=== SOURCE MATERIAL ===
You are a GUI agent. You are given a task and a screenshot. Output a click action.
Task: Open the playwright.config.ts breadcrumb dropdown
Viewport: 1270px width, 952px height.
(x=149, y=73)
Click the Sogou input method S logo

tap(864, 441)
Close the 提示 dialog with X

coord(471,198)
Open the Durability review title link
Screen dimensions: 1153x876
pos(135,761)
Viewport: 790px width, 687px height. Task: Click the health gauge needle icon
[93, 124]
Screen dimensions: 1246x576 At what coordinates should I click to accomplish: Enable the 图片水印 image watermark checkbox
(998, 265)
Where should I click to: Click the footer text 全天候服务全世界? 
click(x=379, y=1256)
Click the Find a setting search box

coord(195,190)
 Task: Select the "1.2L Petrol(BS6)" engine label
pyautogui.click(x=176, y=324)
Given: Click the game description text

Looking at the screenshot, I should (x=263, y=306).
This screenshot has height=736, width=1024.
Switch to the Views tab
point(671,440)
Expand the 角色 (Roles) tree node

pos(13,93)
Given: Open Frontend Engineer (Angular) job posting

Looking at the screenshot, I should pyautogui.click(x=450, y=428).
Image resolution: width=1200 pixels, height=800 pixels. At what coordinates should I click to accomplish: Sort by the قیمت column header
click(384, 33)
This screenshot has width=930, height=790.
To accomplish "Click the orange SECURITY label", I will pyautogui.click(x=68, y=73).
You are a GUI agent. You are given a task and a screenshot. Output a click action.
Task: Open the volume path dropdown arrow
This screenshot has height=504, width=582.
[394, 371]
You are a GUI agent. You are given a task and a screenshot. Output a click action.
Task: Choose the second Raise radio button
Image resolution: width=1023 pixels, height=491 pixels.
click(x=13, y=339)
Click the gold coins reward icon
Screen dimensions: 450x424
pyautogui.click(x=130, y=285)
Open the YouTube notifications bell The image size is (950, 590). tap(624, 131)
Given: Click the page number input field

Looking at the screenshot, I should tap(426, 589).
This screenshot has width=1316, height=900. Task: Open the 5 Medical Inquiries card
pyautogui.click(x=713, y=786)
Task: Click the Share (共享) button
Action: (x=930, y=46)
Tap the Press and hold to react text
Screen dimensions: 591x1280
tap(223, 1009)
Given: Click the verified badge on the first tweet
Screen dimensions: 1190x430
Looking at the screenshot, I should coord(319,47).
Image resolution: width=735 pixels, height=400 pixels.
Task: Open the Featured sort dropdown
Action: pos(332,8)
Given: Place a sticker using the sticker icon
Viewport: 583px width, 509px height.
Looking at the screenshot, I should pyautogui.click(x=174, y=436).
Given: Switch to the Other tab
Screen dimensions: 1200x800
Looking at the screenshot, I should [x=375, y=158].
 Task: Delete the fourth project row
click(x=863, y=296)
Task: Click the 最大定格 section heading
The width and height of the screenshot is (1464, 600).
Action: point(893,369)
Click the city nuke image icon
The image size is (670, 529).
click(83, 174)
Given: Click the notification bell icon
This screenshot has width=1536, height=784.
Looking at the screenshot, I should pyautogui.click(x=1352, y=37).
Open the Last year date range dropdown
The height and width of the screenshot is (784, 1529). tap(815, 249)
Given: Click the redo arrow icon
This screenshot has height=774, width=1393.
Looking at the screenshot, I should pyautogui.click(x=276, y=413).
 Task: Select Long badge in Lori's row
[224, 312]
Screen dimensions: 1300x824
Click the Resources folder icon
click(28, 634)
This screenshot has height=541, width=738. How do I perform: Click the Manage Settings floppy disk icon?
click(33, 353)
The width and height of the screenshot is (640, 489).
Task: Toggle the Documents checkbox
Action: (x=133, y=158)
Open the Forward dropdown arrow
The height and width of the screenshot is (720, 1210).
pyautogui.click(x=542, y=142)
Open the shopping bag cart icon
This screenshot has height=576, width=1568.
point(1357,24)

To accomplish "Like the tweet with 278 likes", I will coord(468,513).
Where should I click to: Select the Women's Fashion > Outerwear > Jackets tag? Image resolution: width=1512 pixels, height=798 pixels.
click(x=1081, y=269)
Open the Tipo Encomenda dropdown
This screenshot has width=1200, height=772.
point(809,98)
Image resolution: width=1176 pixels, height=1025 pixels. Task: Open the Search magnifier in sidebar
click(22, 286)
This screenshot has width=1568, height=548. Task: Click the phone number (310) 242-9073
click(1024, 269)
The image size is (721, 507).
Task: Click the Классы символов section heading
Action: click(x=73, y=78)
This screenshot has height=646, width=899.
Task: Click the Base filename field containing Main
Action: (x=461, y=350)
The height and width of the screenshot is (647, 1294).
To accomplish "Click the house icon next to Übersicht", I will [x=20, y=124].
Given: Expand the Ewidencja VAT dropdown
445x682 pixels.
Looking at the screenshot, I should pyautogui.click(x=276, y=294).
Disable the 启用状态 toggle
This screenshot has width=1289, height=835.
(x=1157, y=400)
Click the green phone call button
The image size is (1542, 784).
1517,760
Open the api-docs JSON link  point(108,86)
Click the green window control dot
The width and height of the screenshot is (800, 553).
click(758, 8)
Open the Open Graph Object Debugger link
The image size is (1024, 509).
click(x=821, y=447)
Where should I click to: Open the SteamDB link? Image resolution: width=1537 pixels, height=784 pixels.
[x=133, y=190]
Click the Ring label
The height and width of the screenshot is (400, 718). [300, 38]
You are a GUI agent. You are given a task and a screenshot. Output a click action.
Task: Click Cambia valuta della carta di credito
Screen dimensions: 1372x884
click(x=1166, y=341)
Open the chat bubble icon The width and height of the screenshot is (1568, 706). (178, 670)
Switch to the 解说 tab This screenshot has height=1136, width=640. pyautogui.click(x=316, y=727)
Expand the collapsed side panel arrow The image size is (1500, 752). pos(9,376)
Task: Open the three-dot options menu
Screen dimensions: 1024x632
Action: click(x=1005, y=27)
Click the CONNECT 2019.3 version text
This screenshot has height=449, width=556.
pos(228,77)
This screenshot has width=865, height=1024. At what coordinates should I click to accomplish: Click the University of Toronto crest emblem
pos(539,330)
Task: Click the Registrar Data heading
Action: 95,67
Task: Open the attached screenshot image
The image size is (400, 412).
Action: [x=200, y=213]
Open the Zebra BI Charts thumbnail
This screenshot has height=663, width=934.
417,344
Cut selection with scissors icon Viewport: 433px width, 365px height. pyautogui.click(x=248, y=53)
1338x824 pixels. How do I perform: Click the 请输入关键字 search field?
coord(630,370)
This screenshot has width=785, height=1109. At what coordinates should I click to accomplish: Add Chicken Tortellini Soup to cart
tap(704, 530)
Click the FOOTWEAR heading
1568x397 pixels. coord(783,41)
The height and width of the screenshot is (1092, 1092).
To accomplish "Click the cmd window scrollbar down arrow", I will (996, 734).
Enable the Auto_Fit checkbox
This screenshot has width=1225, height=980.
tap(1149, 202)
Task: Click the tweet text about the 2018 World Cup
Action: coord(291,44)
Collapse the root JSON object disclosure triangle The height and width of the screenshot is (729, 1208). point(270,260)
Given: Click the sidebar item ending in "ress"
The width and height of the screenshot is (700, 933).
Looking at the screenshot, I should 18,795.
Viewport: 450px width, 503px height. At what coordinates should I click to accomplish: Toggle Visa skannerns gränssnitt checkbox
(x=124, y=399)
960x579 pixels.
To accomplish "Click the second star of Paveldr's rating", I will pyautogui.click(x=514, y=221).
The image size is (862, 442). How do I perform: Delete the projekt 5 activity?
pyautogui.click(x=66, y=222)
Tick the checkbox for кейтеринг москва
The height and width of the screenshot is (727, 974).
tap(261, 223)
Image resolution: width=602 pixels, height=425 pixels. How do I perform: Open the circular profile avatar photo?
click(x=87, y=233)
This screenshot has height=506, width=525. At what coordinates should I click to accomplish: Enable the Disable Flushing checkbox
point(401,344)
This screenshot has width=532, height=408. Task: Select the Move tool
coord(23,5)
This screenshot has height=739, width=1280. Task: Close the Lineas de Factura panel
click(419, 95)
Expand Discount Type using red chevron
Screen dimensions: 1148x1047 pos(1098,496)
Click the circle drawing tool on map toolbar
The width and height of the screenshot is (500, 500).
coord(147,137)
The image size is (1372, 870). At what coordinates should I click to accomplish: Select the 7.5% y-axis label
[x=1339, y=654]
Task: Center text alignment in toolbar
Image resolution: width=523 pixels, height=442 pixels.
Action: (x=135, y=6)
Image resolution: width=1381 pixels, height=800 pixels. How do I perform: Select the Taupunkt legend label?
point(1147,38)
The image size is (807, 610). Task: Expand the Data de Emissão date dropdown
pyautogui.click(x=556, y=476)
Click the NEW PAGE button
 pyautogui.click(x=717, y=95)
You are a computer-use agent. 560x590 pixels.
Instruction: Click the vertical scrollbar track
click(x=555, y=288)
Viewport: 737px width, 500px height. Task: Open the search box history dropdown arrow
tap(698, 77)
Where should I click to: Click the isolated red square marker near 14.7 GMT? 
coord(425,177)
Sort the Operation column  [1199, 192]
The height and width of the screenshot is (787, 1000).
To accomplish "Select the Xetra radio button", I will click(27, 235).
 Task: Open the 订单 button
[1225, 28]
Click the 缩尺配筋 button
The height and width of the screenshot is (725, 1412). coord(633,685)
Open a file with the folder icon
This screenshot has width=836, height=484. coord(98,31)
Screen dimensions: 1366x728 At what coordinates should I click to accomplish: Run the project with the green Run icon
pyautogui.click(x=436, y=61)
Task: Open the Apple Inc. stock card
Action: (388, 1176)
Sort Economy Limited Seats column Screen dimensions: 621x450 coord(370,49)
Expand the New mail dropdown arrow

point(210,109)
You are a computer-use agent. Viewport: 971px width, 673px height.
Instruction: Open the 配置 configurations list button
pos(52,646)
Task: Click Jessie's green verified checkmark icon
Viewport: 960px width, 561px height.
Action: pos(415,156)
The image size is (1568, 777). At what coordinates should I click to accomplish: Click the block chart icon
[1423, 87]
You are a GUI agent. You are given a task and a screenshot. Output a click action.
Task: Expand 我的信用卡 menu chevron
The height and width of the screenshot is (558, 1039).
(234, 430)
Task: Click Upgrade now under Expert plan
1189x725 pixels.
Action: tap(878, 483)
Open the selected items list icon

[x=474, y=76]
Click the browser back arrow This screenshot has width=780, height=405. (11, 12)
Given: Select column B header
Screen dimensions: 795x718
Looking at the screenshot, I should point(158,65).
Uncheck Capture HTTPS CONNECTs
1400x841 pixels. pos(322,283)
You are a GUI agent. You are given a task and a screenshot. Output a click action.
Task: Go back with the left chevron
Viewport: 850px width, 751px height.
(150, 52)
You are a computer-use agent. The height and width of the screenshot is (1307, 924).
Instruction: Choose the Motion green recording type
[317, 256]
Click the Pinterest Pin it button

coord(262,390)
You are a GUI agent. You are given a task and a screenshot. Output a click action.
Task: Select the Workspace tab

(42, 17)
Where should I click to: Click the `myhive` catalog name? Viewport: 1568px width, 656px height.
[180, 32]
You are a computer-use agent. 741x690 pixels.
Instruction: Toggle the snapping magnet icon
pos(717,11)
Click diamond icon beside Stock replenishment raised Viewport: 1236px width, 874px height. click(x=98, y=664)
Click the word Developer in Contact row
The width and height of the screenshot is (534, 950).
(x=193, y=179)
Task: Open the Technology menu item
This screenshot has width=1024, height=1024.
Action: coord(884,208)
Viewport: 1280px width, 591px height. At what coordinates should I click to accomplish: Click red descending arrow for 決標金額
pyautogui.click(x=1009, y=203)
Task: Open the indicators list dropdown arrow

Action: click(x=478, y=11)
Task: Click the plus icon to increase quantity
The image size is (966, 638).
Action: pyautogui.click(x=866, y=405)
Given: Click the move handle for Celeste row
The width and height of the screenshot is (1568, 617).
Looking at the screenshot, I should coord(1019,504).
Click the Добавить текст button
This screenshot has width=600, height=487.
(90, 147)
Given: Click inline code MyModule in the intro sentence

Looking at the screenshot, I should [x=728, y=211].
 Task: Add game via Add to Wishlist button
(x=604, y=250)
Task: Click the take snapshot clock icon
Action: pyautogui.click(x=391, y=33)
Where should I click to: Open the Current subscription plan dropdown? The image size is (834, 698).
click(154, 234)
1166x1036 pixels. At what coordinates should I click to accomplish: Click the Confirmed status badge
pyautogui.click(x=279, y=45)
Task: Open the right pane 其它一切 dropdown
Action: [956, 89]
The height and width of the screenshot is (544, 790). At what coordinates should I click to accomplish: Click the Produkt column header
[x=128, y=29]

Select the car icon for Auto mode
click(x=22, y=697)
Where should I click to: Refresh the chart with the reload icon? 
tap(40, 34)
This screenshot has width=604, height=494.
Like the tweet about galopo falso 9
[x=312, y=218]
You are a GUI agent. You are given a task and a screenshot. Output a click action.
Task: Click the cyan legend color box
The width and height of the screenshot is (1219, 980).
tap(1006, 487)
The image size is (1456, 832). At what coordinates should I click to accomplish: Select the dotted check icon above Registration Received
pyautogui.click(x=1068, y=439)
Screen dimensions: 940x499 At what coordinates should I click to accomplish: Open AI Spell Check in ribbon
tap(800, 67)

=== TASK DETAILS ===
Among the records above, only the lines between the line holding "Task: Open the 订单 button" and the line holding "You are a computer-use agent. Viewport: 971px", inclusive, are to be output, exactly as written.

=== RESPONSE BOX ===
 Task: Open the 订单 button
[1225, 28]
Click the 缩尺配筋 button
The height and width of the screenshot is (725, 1412). coord(633,685)
Open a file with the folder icon
This screenshot has width=836, height=484. coord(98,31)
Screen dimensions: 1366x728 At what coordinates should I click to accomplish: Run the project with the green Run icon
pyautogui.click(x=436, y=61)
Task: Open the Apple Inc. stock card
Action: (388, 1176)
Sort Economy Limited Seats column Screen dimensions: 621x450 coord(370,49)
Expand the New mail dropdown arrow

point(210,109)
You are a computer-use agent. Viewport: 971px width, 673px height.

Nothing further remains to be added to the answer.